Le regard naïf de l’enfant se double de la culture scientifique du géographe et du géologue. les phénomènes d’érosion, de transport et de sédimentation sont expliqués très clairement et agréablement. Elisée Reclus est un géographe reconnu par ses pairs. Ses ouvrages de vulgarisation ont reçu un vaste accueil dans le public. 

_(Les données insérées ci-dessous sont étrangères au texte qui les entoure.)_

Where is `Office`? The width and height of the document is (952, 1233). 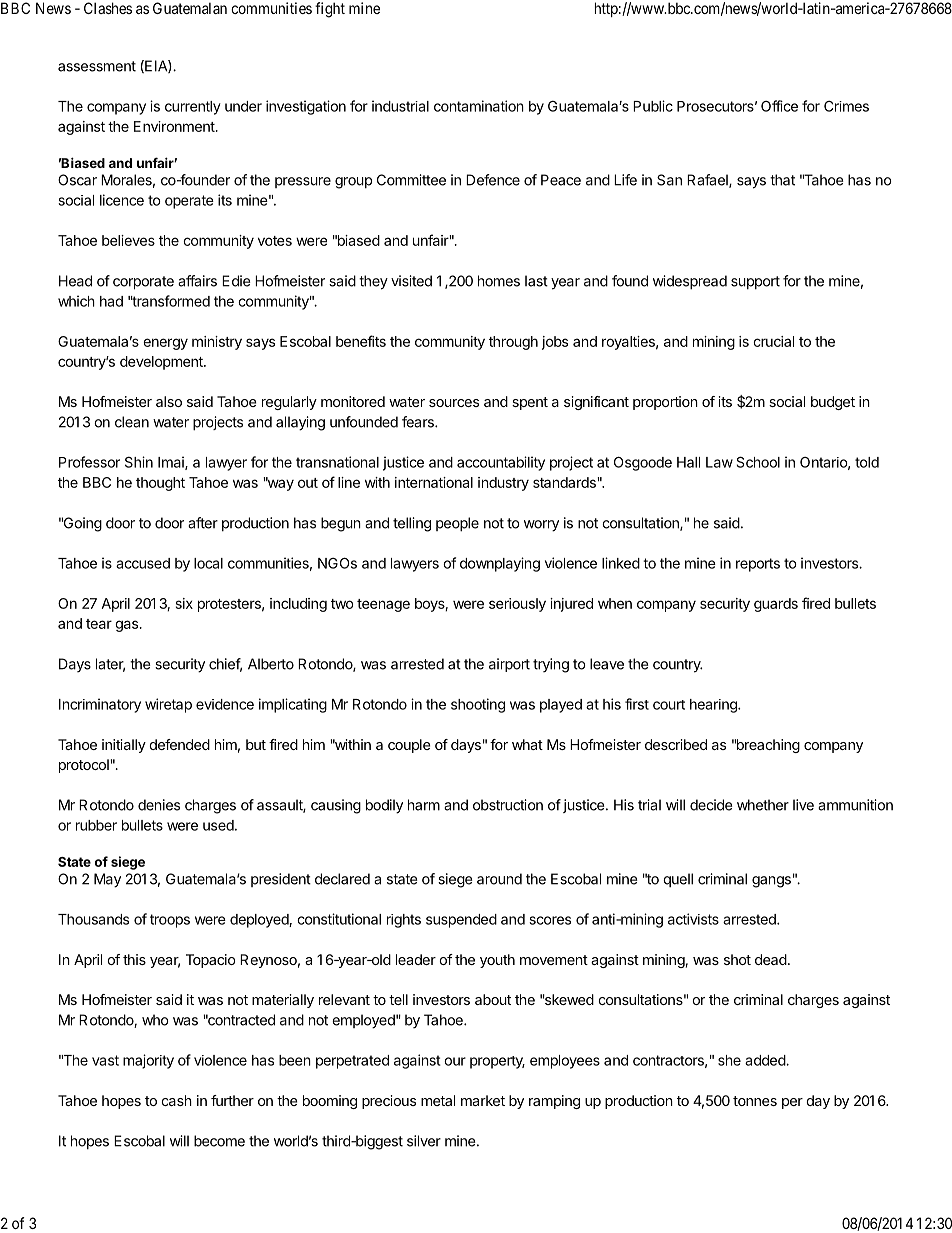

les gamins assis sur leurs bancs d’école lèvent souvent les yeux de leurs livres d’étude et regardent avec avidité du côté du sentier qui descend vers le ruisseau>. Puis quand ils sont libres enfin, comme ils s’élancent avec joie…

Le ruisseau est aussi symbole de liberté, d’égalité quand dans Le Bain, les militaires, dépouillés de leurs uniformes et galons s’ébaudissent dans la rivière. Attentif à la liberté des hommes en anarchiste, il est aussi attentif à la dimension sociale.

Si les opprimés n’avaient pu retremper leur énergie et se refaire une âme par la contemplation de la terre,
et de ses grands paysages, depuis longtemps déjà l’initiative et l’audace eussent été complètement
étouffées.

A mesure que s’écoule le ruisseau dans la campagne, les préoccupations économiques de l’auteur sont abordées, dans l’Inondation qui peut également être bénéfique, Le Moulin et l’Usine où la force hydraulique est analysée. Quand il décrit le Train de Bois, l’explorateur nous entraîne dans la montagne mais aussi en Amazonie où il a voyagé.

Ce livre est d’une grande densité  et d’une grande richesse. Etonnante modernité quand il traite de l’assainissement et du retraitement des eaux usées, le comparant à un organisme vivant qui regénère dans les poumons le sang appauvri en oxygène. Modernité quand il évoque la spectrométrie de masse pour analyser la composition chimique de l’eau. Je ne savais pas que le procédé existait déjà.

Certes, nous n’osons point dire que de nos jours la vie est devenue moins pénible pour tous les hommes.
Des multitudes d’entre nous, déshérités encore, vivent dans les égouts sortis des palais de leurs frères
plus heureux ; des milliers et des millions d’individus parmi les civilisés habitent des caves et des réduits
humides, grottes artificielles bien plus insalubres que ne le sont les cavernes naturelles où se réfugiaient
nos ancêtre

Et toujours ce souci de justice sociale récurrent dans le récit!

A lire et à relire, selon l’humeur du jour, poésie, voyage  ou révolution?